Mr. Clarence Mackay's fervid and interesting attack on the modern tendency to place life, liberty, and the pursuit of happiness under bureaucratic control" is unfortunately based upon a slight error of historical analysis. New Jersey's well advertised Blue Laws unmistakably prove that "the pursuit of happiness", especially on Sundays, was carefully regulated by the government long before the present generation of "self-seeking people" arrived on the scene. And if Mr. Mackay pushed his historical inquiries a little further he would discover that the price of bread and ale in England was wont to be fixed by town authorities.
As public policies go, that of permitting free competition is very modern. All through the Middle Ages the government of nation, church, and guild prohibited as far as possible all tendencies toward unregulated competition, and only in the first hectic days of the Industrial Revolution was it allowed full sway. Even before its full evils could become manifest it was checked by the factory and labor legislation of the early nineteenth century. When Mr. Mackay declares that "we must change our present tendencies and get back to the public policies of our fathers" he runs the danger of advocating what he proposes to abolish.
It is true, however, that in recent years the "activities and powers of the Federal bureaus" have increased; yet it is obvious that more regulation by the government has been made necessary by the flagrant abuses which sprang up during the brief period when competitive activities ran riot. The cases of the Standard Oil Company, the Chicago meat packers, and the railroads are too recent to have been quite forgotten; and they serve to prove rather pointedly that the "spur of competition", for which Mr. Mackay pleads, leads but to monopoly and its evils. His case rests upon the assumption that the private entrepreneur bitterly pressed by keen business rivals will always act for the eventual good of the public.

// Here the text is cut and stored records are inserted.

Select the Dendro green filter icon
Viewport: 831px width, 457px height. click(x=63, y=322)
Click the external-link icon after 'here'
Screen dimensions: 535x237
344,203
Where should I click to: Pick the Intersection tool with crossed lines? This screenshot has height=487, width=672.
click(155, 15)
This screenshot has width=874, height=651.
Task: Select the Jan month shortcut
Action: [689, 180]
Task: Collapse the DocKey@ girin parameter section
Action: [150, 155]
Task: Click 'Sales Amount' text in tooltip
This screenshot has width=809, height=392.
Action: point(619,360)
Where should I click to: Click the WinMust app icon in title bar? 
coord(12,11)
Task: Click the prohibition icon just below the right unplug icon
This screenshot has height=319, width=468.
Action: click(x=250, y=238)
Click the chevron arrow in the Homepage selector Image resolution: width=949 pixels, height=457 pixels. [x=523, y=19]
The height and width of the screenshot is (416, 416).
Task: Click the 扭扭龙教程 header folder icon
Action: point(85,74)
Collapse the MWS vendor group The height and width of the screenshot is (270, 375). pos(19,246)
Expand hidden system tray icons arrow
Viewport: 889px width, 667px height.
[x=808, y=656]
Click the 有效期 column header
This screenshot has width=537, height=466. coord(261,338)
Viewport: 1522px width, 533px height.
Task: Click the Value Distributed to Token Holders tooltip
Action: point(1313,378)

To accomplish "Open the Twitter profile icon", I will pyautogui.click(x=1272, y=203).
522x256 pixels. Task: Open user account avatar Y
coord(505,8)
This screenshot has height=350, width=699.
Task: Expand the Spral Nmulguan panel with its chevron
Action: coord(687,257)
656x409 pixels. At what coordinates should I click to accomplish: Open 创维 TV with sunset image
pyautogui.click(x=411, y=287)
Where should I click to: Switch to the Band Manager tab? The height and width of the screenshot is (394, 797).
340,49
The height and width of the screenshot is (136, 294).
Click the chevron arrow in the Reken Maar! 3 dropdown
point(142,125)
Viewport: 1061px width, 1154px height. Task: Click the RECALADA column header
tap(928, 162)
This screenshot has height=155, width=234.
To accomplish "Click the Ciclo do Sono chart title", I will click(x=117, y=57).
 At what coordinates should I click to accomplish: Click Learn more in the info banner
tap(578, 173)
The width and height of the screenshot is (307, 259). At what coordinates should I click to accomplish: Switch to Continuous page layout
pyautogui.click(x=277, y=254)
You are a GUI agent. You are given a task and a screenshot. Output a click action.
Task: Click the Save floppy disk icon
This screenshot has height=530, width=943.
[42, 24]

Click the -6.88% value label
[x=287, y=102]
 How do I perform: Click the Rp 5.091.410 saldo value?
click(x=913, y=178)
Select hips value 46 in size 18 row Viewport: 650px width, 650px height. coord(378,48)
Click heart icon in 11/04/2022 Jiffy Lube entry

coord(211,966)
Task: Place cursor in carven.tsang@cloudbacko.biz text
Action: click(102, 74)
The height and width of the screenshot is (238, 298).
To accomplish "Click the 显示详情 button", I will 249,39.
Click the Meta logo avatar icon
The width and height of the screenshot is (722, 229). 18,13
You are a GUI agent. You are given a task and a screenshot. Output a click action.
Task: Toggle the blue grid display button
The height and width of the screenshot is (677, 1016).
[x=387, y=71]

It is a mere sophistry to declare that "this country became great and prosperous because it was the least governed of all nations" and that Europe retrograded because of the "load of bureaucratic control". Natural resources are the keynotes to modern industrial progress--the United States had them and comparatively Europe did not. Industry in this country has now reached the point which Europe reached some time ago where it is no longer so dynamic that governmental control can prevent natural progress. And rather than argue for a return to unfettered competition, which as far as it was permitted quickly forced remedial measures to be taken, the time has come for a consideration of the most beneficial means of applying the necessary governmental control.